Jaringan yang Bekerja Sistematis
Penyidik menduga jaringan TPPO ini bukan kelompok kecil. Ada struktur yang tersusun rapi dengan peran berbeda-beda.
Perekrut: menjerat warga dengan janji pekerjaan dan gaji besar.
Pengangkut: membawa calon korban menuju tempat pelatihan.
Penampung: menahan korban di lokasi tertentu hingga ada jadwal keberangkatan.
Pengirim: mengatur proses keberangkatan ke Jepang, meski tanpa kejelasan dokumen.

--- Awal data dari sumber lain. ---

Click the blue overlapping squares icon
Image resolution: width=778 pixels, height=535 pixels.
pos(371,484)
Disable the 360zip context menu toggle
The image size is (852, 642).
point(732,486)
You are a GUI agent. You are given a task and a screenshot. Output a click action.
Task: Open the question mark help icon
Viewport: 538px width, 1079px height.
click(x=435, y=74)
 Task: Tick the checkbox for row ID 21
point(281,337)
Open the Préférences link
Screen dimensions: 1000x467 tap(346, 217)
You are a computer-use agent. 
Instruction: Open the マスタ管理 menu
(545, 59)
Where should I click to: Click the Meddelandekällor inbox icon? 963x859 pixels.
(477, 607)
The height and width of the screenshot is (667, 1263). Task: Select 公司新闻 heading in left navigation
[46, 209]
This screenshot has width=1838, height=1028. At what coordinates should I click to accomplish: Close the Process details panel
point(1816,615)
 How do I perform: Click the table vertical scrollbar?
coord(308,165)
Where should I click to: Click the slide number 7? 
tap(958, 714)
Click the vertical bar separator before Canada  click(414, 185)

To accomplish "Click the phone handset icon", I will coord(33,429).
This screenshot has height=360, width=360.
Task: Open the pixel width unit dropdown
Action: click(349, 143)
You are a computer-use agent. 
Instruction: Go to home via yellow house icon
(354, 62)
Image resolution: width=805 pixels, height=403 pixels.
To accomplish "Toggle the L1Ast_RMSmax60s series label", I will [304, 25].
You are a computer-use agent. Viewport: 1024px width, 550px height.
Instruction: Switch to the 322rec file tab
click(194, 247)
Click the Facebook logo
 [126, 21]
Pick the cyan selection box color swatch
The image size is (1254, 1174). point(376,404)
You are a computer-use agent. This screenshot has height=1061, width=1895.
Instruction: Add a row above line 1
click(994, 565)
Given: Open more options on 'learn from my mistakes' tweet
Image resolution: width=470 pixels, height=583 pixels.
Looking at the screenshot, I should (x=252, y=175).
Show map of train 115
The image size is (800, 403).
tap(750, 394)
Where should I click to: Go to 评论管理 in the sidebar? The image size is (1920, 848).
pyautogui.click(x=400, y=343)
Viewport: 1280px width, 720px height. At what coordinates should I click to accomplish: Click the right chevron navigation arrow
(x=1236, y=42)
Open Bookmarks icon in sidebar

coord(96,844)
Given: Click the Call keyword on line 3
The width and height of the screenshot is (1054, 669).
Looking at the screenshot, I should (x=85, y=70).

“Ini bukan kerja sporadis,” tegas Julius. “Ada rantai panjang dan pelaku lebih dari satu.”
Kasus ini memuncak setelah tragedi yang menimpa Adelia Meysa, 23 tahun, warga Seluma. Ia diberangkatkan oleh sebuah LPK di Garut, Jawa Barat, dengan visa wisata. Setibanya di Jepang, Adelia jatuh sakit, terlantar, dan akhirnya meninggal dunia. Kasus Adelia membuat pemerintah Provinsi Bengkulu membentuk tim investigasi lintas instansi.
Hasil penyelidikan awal menemukan masih ada warga Bengkulu lain yang bernasib serupa di Jepang: tanpa pekerjaan, tanpa pendampingan, dan tanpa dukungan. Nama-nama mereka kini menjadi daftar panjang korban TPPO yang belum seluruhnya terungkap.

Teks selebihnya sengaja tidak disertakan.